Beginning in Tunisia and Egypt, moving to Libya and Syria and including the sanctions against Iran, the Arab Spring pushed businesses away from tumultuous regions and into the UAE, where stability created a safe haven, according to National Bank of Abu Dhabi’s chief financial analyst Ziyad Dabbas.

Dabbas noted that the UAE has seen the benefits of these movements, creating new economic opportunities.

Sakellariou stated that executives moved from regions in crisis to the UAE as a result of the Arab Spring, with many transferring property into the UAE from the affected nations.

A pay hike of higher than 30 percent for UAE government employees has put pressure on UAE businesses, likely resulting in higher salaries within the private sector.

Saudi Forecasted to Experience 3.8 Percent Growth in 2012

Forecasts for Saudi Arabia’s GDP state a 3.8 percent growth in 2012, according to leading regional bank, Emirates NBD. Supported by spending with the public sector, the Saudi economy will grow despite downturns in the worldwide economy. Oil remains the largest revenue source for Saudi Arabia, and oil prices are expected to stay above $100/barrel.

Emirates NBD’s chief investment officer in Private Banking Gary Dugan stated that the view of the Kingdom’s market remains positive overall. Population demographics are expected to affect the economic in a positive way, boosting the telecoms industry particularly.

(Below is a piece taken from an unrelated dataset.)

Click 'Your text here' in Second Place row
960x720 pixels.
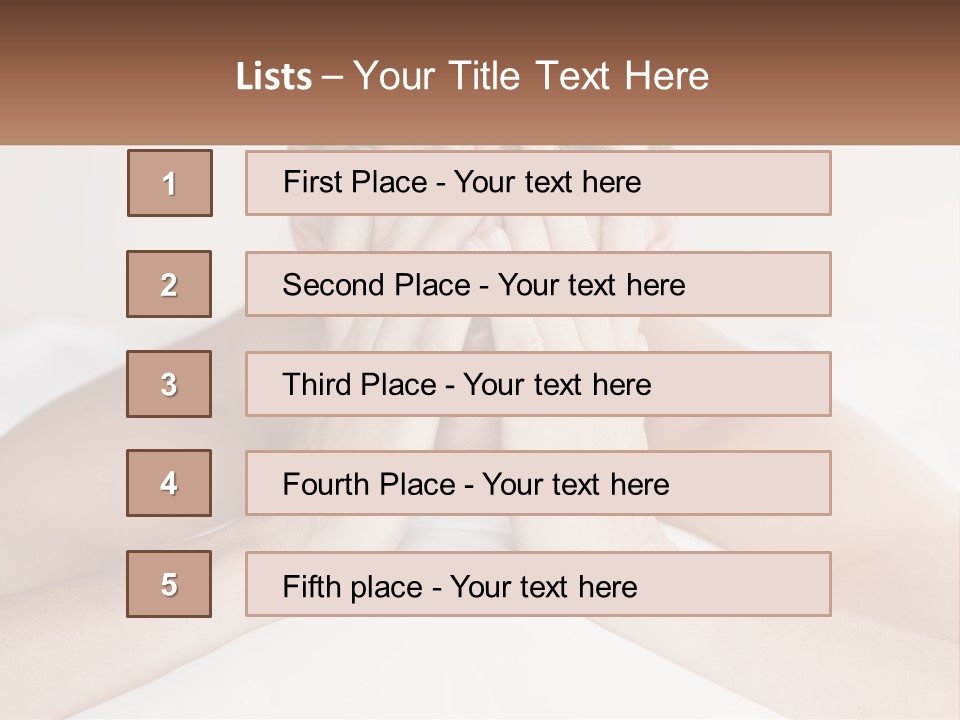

The banking sector in Saudi will also realize the benefits since banking balance sheets in Saudi are mainly driven by domestic markets.

Considering equities in Saudi Arabia, banking, telecoms and petrochemicals should create the largest impact on the market’s performance, due to these sectors dominating the Tadawul. Food and retail will also see an advantage from increasing government spending and consolidation with specific industry segments.

When or if foreign ownership in equities is adopted, this move is expected to create a major boost in regional markets, according to Dugan. The Tadawul remains the biggest stock market in the area, and could become a catalyst for investors looking to get into other markets within the region.

Dugan also stated that in most of the emerging market nations, Russia and China being the exception, demographics are expected to create strong growth in the coming years. Although challenges exist around the globe, Dugan believes that emerging markets will continue to experience growth.

As the vibrant, youthful population continues to surge in the Middle East, those demographics will support solid growth in the economy, according to Dugan, despite a recession and continuing struggles in the Eurozone.

Dugan outlined the various global economic challenges ahead, noting that structural change continues to occur around the world. Several major issues face investors, with a wide range of possible outcomes to consider. Investors will deal with questions regarding the deficit spending cuts in the US, the Eurozone problems, low interest on Japanese debt payments and a dreary long-term outlook on the overall economy. Also, the Arab Spring could continue through 2012 and impact markets in the GCC.

Instead of second-guessing about the Eurozone, Dugan noted that investors should look to what they know is true, and consider industries and regions with expectations for solid structural growth. Dugan advised that investors watch pharmaceuticals, technology firms and energy, where long-term opportunities abound.